## Assigned task
For every line in the material below that holds "This", report the line.

*** Information given ***

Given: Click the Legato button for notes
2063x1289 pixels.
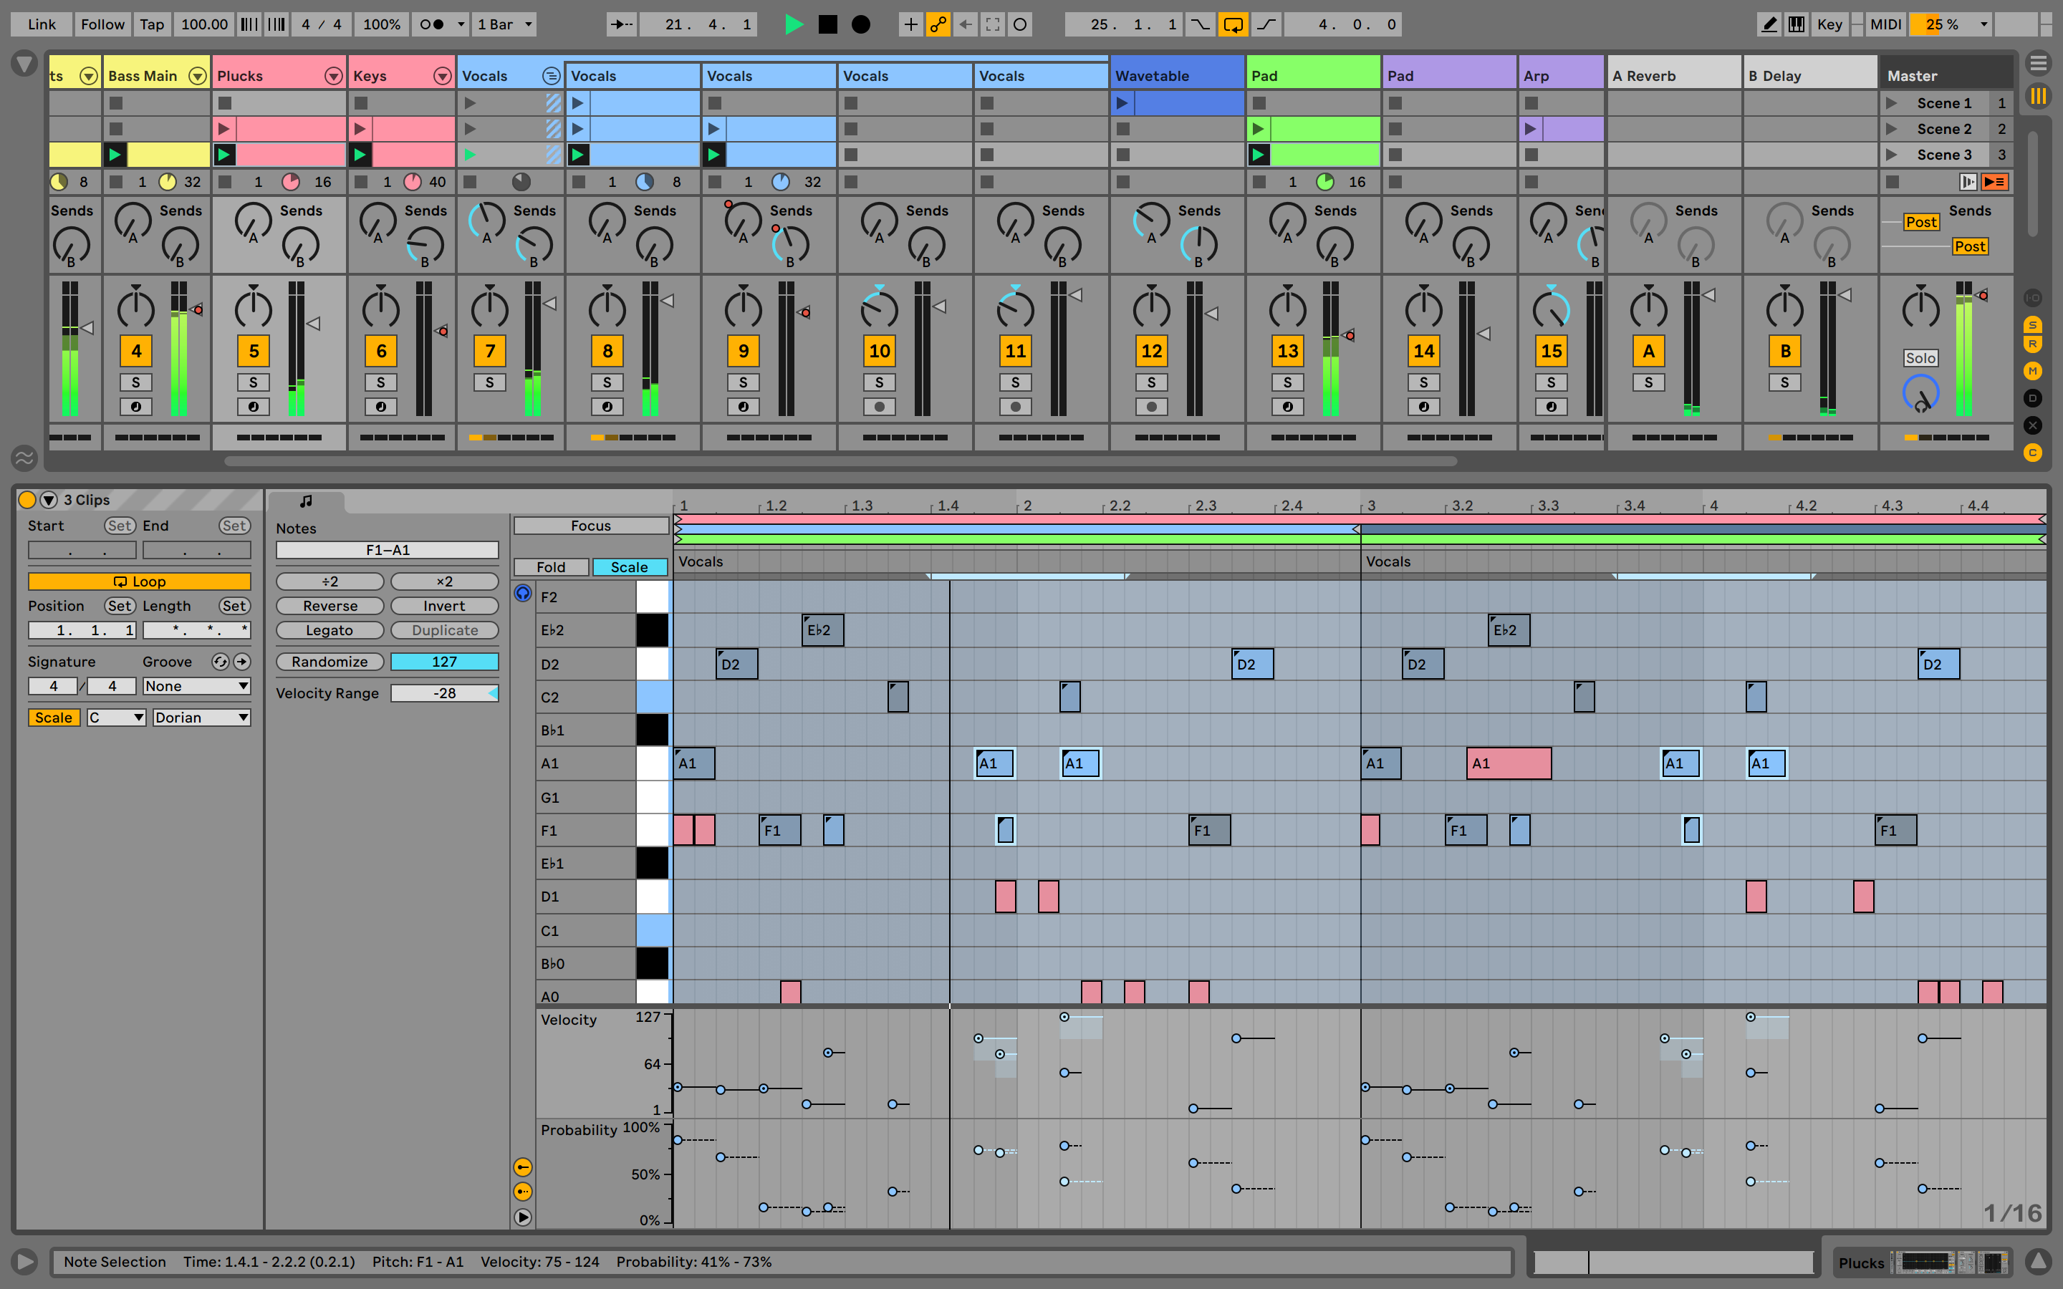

*** End of Information given ***
*** Information given ***

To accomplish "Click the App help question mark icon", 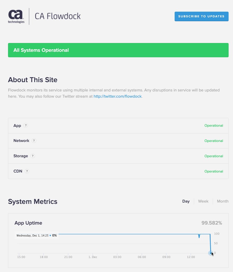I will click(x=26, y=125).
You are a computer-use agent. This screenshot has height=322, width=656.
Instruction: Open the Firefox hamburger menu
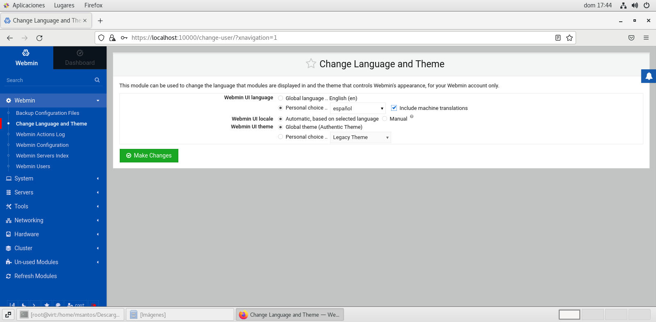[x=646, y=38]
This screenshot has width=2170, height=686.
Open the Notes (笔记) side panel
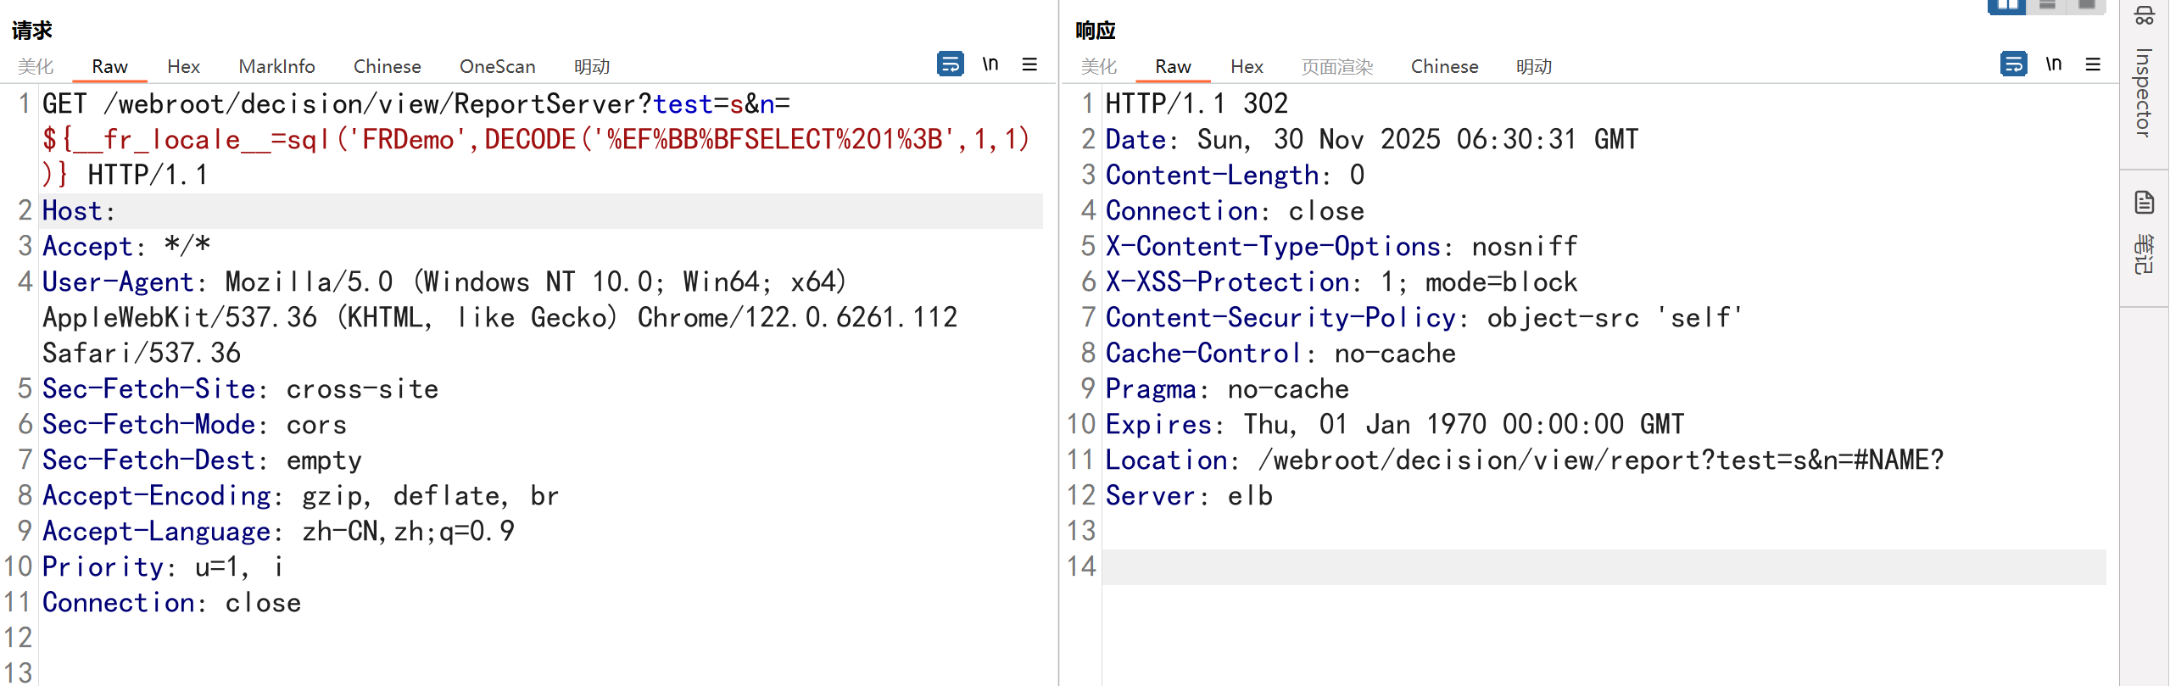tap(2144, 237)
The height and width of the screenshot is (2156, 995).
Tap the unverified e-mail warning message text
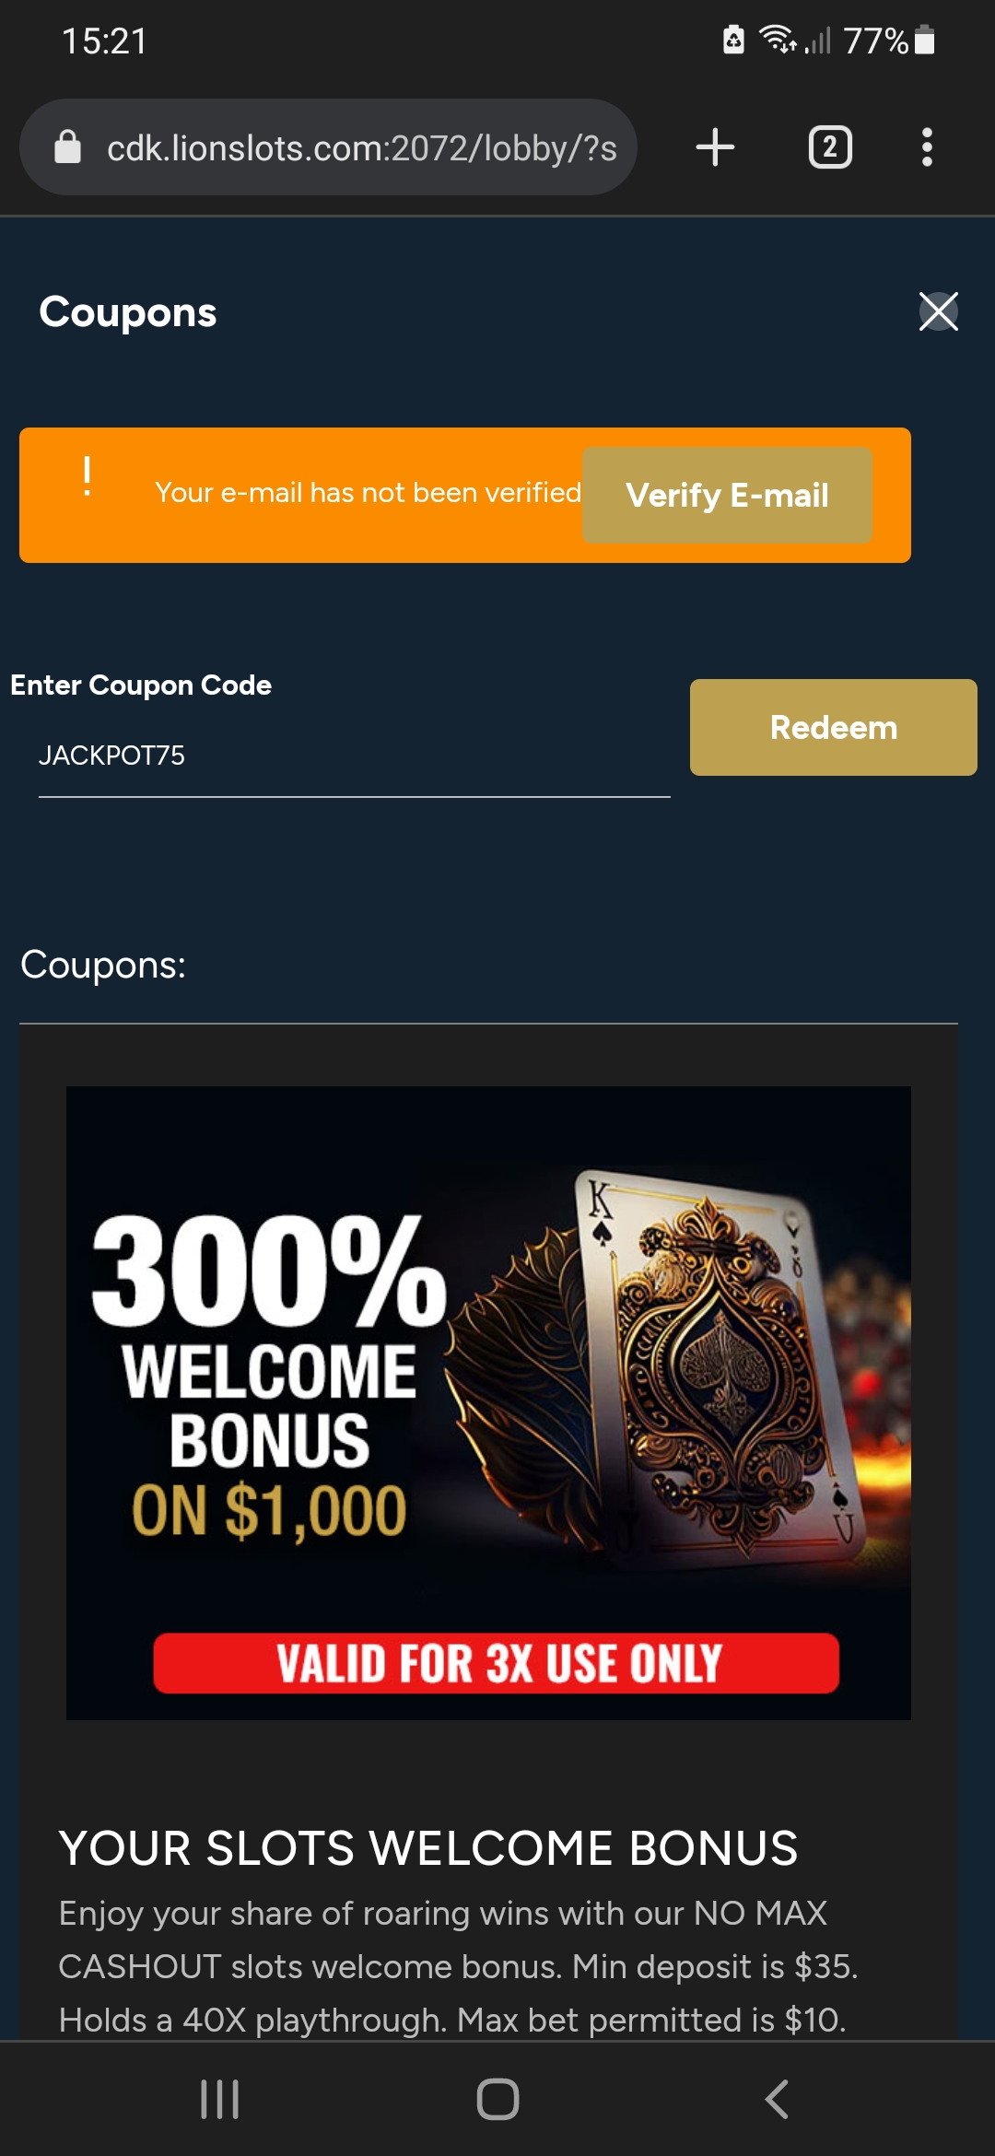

*** End of Information given ***

## Result
You are a computer-use agent. This screenshot has height=322, width=656.
This screenshot has width=2170, height=686.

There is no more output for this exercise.